As he crept stair after stair up the dark flight of steps the sound of pursuit seemed to come nearer and nearer, and he could hear the hum of many voices, although he could not distinguish exactly what was said. Only one word came perpetually as clearly and distinctly to his ears as if it had been spoken at his side, and that word was murder!

“They—they have found the body,” he gasped. “Yes, they have found the body now. My life hangs on a thread!”

The cold perspiration of fear rolled down his face, and notwithstanding his great exertions which would ordinarily have produced an intolerable sense of heat, he was as cold and chilled as if he had suddenly awakened from sleep in the open air. His teeth chattered in his head, and his knees smote each other. He was fain to clutch with both hands the crazy banisters of the staircase for support, or he must inevitably have fallen.

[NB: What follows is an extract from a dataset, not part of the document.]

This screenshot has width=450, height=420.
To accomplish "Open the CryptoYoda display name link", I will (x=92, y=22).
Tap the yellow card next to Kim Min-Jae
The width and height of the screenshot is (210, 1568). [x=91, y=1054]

“This is dreadful,” he whispered to himself, “to die here. They have hunted me to death—I—I feel as if a hand of ice was on my heart. This must be death.”

Slowly the cold sensation wore off, and like the flame of a taper, which suddenly renews its origin most unexpectedly, when apparently upon the point of dissolution, Gray gradually revived again, and his vital energies came back to him.

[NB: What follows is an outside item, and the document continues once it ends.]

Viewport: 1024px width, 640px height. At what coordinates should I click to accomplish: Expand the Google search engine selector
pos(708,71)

With a deep sigh he spoke,—

“’Tis past—’tis past. They have not killed me as yet. It was, after all, but a passing pang. They have not killed me yet.”

Again the cry of murder echoed in the court, and, with a start, Jacob Gray set his teeth hard, and continued to ascend the dark staircase. Suddenly, now, he paused, for a sound from above met his ears—it was some one singing. How strangely the tones jarred upon the excited senses of Jacob Gray: the sound was low and plaintive, and to him it seemed a mockery of his awful situation.

He now by two more steps gained the landing, and he was sure that the singing proceeded from some room on that floor. The voice was a female’s, and by the softness and exquisite cadences of it evidently proceeded from some person not far advanced in life.

Gray held by the banisters at the top of the stairs, and for some minutes he seemed spell-bound, and to forget the precarious situation in which he stood as those low, soft strains came upon his ear.